This invention relates to the analysis of organic coating materials on inorganic substrates, and more particularly to a method of analyzing molecular layers of amine-type coupling agents on glass spheres and other discrete particles.
The present invention, while of general application, is particularly well-suited for use in the qualitative and quantitative analysis of amino functional group silane coatings on small glass spheres. Coatings of this type are commonly applied to the spheres to enhance the bonding of the inorganic glass substrate to resinous materials. The substrate is thus made available for a variety of uses. A typical use involves the providing of retro-reflectance for highways. In cases in which the spheres are to be used as fillers in nylon, polyphenylene oxide, paints, alkyds, epoxies, chlorinated rubber, or other polymers, for example, the coating improves the dispersibility of the glass in the resin and provides positive adhesion therebetween.
The amount of coupling agent applied to the individual glass spheres must be carefully controlled. The spheres are unique because of their nonporous surface and small size, small glass spheres typically ranging between 6 and 800 microns in diameter depending on their final application. Each sphere must be completely coated with at least one molecular layer of coupling agent to provide a satisfactory bond. If the thickness of the coating exceeds about five molecular layers, however, there is too great a quantity of coupling agent to provide an effective bond, manifesting itself in less satisfactory physical properties of the end product. Additionally, the excess coupling material is wasted when more than five layers are present.
Heretofore, difficulties have been encountered in analyzing these small amounts of coupling agents on glass spheres and other nonporous inorganic substrates. Conventional analytical techniques have proved deficient particularly in the measurement of coupling agents from both the qualitative and quantitative standpoints. Also the inaccuracy, low sensitivity, and high cost of such techniques has rendered them impractical in the analysis of the coupling agents used in many present day bead coating systems. The problems encountered with the testing procedures previously employed have been of special moment in the manufacture of coated beads on an industrial mass-production basis, with the result that the end product occasionally exhibited a coating that was too thin to provide the desired coupling action or that unnecessarily large quantities of the coupling agent were consumed.

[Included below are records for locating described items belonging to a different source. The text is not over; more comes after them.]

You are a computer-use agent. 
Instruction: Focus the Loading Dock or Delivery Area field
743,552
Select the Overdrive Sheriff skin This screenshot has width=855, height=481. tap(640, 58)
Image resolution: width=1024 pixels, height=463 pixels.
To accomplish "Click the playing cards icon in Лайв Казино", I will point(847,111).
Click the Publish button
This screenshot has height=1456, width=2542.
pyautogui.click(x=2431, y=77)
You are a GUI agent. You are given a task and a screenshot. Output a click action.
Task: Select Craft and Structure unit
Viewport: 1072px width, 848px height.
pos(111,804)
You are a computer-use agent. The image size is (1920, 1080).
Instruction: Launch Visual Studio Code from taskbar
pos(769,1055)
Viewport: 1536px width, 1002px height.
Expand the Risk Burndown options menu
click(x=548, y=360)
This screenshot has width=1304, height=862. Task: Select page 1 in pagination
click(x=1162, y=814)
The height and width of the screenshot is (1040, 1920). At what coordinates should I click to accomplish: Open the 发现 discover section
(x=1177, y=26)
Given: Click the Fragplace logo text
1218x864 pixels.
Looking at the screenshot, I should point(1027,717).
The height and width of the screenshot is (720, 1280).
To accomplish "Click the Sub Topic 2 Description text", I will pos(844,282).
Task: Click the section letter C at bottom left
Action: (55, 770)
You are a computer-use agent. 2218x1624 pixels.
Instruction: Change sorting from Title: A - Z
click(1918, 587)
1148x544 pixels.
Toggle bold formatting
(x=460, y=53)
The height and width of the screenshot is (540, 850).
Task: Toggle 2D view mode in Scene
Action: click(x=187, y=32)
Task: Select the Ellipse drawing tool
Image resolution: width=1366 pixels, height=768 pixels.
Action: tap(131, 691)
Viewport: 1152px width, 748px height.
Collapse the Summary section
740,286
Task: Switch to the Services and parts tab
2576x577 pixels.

In U.S. Pat. No. 3,837,806, Ritter et al disclosed a method of analyzing molecular layers of an amino silane coupling agent on glass spheres, in which a saturated solution of 1-chloro-2,4-dinitrobenzene in methyl alcohol is added to a sample of the spheres without substantial aggitation, and the materials are then heated to a temperature sufficient to react the 1-chloro-2,4-dinitrobenzene with the coupling agent. Ritter et al then compared the yellow color of the reaction product with successive color standards representative of known thicknesses of silane layers in order to determine the thickness of the layers on the spheres being analyzed.
The method disclosed by Ritter et al., however, is not sufficiently accurate for many desired analyses, particularly the detection of relatively low concentrations of coupling agents. At low concentrations of less than one molecular layer of coupling agent, the intensity of the yellow color of the product of the reaction between the coupling agent and 1-chloro-2, 4-dinitrobenzene is too low to be observed by visual examination. Thus a qualitative analysis using the method of Ritter et al. inaccurately fails to detect the existence of coupling agents when such coupling agents are present at concentrations of less than one molecular layer. The inability of the Ritter et al. test to detect small concentrations of coupling agent leads to an increased degree of inaccuracy even in quantitative measurements since small differences in the concentration of coupling agent may have too subtle an affect upon the color of the reaction product to be readily observable.
It is accordingly an object of the present invention to provide a method of analyzing molecular layers of coupling agents on non-porous inorganic substrates with greater precision than was possible under the prior art.
It is another object of the invention to provide a method of detecting low concentrations of less than one molecular layer of coupling agent on inorganic substrates.
It is another object of the invention to provide a method for determining the presence and thickness of amino functional group silane coupling agents on glass spheres and similar discrete particles.
A further object of the invention is to provide a method for determining the strength and extent of chemical bonding between coupling agents and inorganic substrates coated therewith.
Still another object of the invention is to provide a method of evaluating amino silane coupling agents on glass spheres which method may be quickly and easily performed in a rapid and inexpensive manner.